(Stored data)
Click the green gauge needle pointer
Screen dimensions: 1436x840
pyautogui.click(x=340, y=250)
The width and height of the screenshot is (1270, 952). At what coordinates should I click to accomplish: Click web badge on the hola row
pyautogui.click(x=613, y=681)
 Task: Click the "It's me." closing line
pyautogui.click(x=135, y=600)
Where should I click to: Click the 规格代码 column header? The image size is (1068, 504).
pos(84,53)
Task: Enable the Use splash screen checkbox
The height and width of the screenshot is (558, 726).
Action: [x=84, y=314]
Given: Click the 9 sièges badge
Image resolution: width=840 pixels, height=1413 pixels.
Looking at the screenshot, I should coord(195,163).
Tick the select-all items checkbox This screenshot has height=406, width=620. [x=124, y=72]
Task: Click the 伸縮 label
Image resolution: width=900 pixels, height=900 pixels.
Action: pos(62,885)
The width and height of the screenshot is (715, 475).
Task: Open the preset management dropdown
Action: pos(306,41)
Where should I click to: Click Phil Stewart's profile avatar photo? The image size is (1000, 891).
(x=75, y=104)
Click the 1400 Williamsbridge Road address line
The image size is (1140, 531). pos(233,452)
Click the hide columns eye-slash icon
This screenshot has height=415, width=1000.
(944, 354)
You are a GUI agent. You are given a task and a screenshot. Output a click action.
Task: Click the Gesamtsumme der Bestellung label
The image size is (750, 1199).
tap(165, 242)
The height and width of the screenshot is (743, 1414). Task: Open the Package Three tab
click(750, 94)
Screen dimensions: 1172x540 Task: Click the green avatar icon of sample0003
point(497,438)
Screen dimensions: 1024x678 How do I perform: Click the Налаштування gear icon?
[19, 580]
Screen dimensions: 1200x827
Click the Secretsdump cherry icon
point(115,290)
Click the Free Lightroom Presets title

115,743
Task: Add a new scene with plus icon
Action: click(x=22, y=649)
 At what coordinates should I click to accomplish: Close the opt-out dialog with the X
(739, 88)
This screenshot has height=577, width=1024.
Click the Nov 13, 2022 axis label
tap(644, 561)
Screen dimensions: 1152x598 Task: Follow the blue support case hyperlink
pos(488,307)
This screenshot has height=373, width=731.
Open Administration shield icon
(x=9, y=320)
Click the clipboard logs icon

• Exercise
Write out each line exactly, as it is shown above.

• Output
Click the green gauge needle pointer
Screen dimensions: 1436x840
pyautogui.click(x=340, y=250)
The width and height of the screenshot is (1270, 952). At what coordinates should I click to accomplish: Click web badge on the hola row
pyautogui.click(x=613, y=681)
 Task: Click the "It's me." closing line
pyautogui.click(x=135, y=600)
Where should I click to: Click the 规格代码 column header? The image size is (1068, 504).
pos(84,53)
Task: Enable the Use splash screen checkbox
The height and width of the screenshot is (558, 726).
Action: [x=84, y=314]
Given: Click the 9 sièges badge
Image resolution: width=840 pixels, height=1413 pixels.
Looking at the screenshot, I should coord(195,163).
Tick the select-all items checkbox This screenshot has height=406, width=620. [x=124, y=72]
Task: Click the 伸縮 label
Image resolution: width=900 pixels, height=900 pixels.
Action: pos(62,885)
The width and height of the screenshot is (715, 475).
Task: Open the preset management dropdown
Action: pos(306,41)
Where should I click to: Click Phil Stewart's profile avatar photo? The image size is (1000, 891).
(x=75, y=104)
Click the 1400 Williamsbridge Road address line
The image size is (1140, 531). pos(233,452)
Click the hide columns eye-slash icon
This screenshot has height=415, width=1000.
(944, 354)
You are a GUI agent. You are given a task and a screenshot. Output a click action.
Task: Click the Gesamtsumme der Bestellung label
The image size is (750, 1199).
tap(165, 242)
The height and width of the screenshot is (743, 1414). Task: Open the Package Three tab
click(750, 94)
Screen dimensions: 1172x540 Task: Click the green avatar icon of sample0003
point(497,438)
Screen dimensions: 1024x678 How do I perform: Click the Налаштування gear icon?
[19, 580]
Screen dimensions: 1200x827
Click the Secretsdump cherry icon
point(115,290)
Click the Free Lightroom Presets title

115,743
Task: Add a new scene with plus icon
Action: click(x=22, y=649)
 At what coordinates should I click to accomplish: Close the opt-out dialog with the X
(739, 88)
This screenshot has height=577, width=1024.
Click the Nov 13, 2022 axis label
tap(644, 561)
Screen dimensions: 1152x598 Task: Follow the blue support case hyperlink
pos(488,307)
This screenshot has height=373, width=731.
Open Administration shield icon
(x=9, y=320)
Click the clipboard logs icon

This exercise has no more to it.